The physics content in the book is qualitatively sketched—there are no formulas or experimental descriptions. The intended audience is not “scientists as scientists,” but rather, the general public. At the onset of World War II, Heisenberg was ensconced as the youngest professor of physics at the University of Leipzig, where he built a formidable theory group in spite of the Nazi distaste for theoretical physics, which they referred to as “Jewish science.” Except for his responses to direct attacks on his person or his science, Heisenberg spent those years immersed in closed but international scientific circles, and in his music (he was an excellent pianist who gave many private recitals), his youth group, and its hiking activities. He was also very attentive to the six children he had from his marriage to a much younger wife.
Considerable controversy centers on the extent of Heisenberg’s involvement with the Nazis during the war. Did he help them build nuclear weapons? Did he try to save fellow scholars from Nazi persecutions or the military draft? And why did he visit his old teacher and friend Bohr in Nazi-occupied Copenhagen? Was it to spy on the nuclear weapons activities of the Allies, to boast about Germany’s nuclear activities, or to initiate some sort of nuclear truce with the Allies that would include the mutual cessation of nuclear weapons research? Cassidy does a commendable job of presenting the evidence for all sides of each controversy and the evident weaknesses of the various arguments—he includes 45 pages of notes! He reminds readers of the passage of time and memory and the paucity of written documentation, and allows them to reach their own conclusions.

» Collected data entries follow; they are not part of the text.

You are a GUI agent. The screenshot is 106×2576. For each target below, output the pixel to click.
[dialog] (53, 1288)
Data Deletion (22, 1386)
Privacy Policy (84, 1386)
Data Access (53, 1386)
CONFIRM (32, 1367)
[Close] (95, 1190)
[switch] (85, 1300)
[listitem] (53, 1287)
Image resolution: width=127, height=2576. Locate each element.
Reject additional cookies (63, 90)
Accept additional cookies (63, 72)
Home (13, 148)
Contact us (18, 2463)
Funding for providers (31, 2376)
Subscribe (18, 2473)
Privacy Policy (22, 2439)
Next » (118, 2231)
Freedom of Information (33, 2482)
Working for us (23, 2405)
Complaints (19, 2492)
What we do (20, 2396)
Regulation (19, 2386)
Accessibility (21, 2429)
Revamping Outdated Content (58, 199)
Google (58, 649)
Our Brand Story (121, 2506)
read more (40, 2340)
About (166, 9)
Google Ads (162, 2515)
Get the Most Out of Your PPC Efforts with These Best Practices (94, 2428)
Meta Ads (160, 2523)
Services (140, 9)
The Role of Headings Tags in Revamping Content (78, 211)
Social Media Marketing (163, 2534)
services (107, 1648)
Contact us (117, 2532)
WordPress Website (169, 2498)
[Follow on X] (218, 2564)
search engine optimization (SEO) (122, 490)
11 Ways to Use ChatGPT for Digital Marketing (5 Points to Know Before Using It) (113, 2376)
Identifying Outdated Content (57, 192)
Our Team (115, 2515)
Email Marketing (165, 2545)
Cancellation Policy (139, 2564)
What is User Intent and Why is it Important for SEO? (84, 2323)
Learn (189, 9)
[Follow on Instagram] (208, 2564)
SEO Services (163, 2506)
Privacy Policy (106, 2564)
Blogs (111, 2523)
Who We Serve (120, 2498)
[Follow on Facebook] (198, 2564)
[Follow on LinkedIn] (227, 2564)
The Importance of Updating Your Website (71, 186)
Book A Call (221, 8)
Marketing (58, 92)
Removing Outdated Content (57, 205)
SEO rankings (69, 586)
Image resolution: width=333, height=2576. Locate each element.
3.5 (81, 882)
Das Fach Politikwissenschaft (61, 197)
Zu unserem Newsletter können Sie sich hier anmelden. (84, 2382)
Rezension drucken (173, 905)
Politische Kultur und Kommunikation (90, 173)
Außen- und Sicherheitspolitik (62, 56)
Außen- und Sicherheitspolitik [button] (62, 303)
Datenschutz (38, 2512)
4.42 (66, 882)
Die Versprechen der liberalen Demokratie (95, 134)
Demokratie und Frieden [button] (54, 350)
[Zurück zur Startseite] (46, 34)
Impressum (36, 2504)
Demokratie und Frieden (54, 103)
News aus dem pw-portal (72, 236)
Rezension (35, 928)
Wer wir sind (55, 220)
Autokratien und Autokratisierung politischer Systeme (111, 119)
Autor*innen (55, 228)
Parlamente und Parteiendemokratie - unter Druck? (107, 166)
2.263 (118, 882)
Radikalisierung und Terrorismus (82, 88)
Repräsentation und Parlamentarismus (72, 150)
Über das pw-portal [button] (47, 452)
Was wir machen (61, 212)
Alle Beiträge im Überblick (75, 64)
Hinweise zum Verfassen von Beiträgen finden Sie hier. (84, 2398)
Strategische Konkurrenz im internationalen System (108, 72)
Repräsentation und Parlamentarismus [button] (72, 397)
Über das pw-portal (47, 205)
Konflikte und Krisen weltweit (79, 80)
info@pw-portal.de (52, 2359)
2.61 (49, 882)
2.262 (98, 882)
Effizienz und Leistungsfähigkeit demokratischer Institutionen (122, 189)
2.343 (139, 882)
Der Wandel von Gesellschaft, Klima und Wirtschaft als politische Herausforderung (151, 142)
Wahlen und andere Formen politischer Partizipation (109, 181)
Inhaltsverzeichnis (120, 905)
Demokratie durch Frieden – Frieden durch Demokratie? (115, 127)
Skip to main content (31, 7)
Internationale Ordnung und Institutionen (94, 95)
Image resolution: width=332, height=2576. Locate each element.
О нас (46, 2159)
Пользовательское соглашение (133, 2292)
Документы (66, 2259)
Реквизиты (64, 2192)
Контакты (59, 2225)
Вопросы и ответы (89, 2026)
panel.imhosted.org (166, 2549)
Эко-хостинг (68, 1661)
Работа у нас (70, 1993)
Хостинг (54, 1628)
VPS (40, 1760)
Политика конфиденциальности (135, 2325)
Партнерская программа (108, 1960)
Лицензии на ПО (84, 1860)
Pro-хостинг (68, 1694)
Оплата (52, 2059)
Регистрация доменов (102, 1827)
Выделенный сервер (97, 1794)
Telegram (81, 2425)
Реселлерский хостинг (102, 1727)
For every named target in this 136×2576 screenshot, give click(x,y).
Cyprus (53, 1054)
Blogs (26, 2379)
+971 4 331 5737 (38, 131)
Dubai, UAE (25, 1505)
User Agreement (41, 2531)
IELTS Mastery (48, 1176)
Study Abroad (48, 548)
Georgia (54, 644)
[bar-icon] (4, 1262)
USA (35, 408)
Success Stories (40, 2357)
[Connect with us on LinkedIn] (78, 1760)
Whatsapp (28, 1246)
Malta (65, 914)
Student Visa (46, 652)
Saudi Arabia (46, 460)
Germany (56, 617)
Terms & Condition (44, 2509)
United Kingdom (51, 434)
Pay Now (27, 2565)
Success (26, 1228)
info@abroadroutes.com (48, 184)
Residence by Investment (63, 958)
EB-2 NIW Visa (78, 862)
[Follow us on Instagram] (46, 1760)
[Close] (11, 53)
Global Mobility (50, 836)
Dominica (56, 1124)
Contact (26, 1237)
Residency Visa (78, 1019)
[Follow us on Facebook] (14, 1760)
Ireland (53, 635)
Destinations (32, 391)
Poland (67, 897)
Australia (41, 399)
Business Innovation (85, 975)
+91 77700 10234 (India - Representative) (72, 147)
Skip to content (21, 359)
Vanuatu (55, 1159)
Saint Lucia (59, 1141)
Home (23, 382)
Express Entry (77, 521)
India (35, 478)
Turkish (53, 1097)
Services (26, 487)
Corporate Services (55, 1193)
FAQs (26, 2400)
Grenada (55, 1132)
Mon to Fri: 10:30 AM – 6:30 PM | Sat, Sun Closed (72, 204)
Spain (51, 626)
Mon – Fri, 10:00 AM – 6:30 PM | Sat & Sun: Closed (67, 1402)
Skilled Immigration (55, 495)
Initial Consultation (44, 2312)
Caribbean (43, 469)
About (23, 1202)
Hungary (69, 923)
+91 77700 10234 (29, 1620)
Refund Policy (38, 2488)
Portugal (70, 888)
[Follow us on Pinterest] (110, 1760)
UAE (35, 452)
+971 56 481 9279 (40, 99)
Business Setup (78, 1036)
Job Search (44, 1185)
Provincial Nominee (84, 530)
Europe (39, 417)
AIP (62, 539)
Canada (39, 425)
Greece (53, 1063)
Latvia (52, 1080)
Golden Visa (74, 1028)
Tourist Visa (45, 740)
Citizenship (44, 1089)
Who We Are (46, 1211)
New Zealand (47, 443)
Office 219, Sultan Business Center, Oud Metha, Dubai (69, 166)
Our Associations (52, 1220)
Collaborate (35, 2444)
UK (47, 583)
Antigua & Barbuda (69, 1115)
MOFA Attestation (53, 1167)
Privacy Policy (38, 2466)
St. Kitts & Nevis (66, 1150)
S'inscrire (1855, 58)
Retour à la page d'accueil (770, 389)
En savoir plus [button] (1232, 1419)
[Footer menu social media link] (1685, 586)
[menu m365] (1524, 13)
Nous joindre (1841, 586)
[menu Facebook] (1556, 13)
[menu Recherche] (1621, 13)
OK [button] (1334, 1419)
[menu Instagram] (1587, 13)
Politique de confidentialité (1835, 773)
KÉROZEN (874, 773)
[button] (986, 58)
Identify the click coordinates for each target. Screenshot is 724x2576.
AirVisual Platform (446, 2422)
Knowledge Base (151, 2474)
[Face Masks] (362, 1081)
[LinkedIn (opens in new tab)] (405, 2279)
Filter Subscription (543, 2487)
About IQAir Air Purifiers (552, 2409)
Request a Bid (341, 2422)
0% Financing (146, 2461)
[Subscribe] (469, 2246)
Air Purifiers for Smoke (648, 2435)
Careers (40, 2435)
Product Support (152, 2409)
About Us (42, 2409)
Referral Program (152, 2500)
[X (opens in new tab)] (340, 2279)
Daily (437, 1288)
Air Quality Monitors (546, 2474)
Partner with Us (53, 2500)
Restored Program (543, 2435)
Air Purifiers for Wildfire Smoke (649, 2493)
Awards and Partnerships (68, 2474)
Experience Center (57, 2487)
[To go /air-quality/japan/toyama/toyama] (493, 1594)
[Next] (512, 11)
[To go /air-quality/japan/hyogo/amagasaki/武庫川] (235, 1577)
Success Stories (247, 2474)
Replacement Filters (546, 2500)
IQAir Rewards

The controversy did not end with World War II, which resulted in the complete devastation of Heisenberg’s beloved Germany. His self-appointed task, at which he was largely successful, was to be a major factor in the rebuilding of German science to its pre-war eminence. In that task he could not afford to be tainted with the suspicion of wartime moral or professional lapses. Hence, colleagues and friends such as Carl Friedrich von Weizsäcker circulated the word that Germany’s failure to create a nuclear weapon during the war was due to the ethical reluctance of German physicists to provide Hitler with such weapons, rather than to any scientific or organizational failures on their part. Again, the author presents the available evidence, including the famous Farm Hall tapes (see Cassidy’s article with Jeremy Bernstein in Physics Today, August 1995, page 32), secretly recorded British intelligence tapes of technical and personal conversations among the German physics elite as they were comfortably captive in an English estate. The tapes document the German physicists’ surprise at the success of the Allied nuclear weapons program—the Manhattan Project—when it was made public by the destruction of the Japanese cities of Hiroshima and Nagasaki. Once again, the author lets readers make up their own minds. After reading the facts, I was left in profound disbelief of von Weizsäcker’s “ethical reluctance” story.
Beyond Uncertainty is interesting, well written, and amply documented. I urge Physics Today readers to read it and make up their own minds about the many questions raised in this excellent discussion of science, society, and the influence of the individual scientist.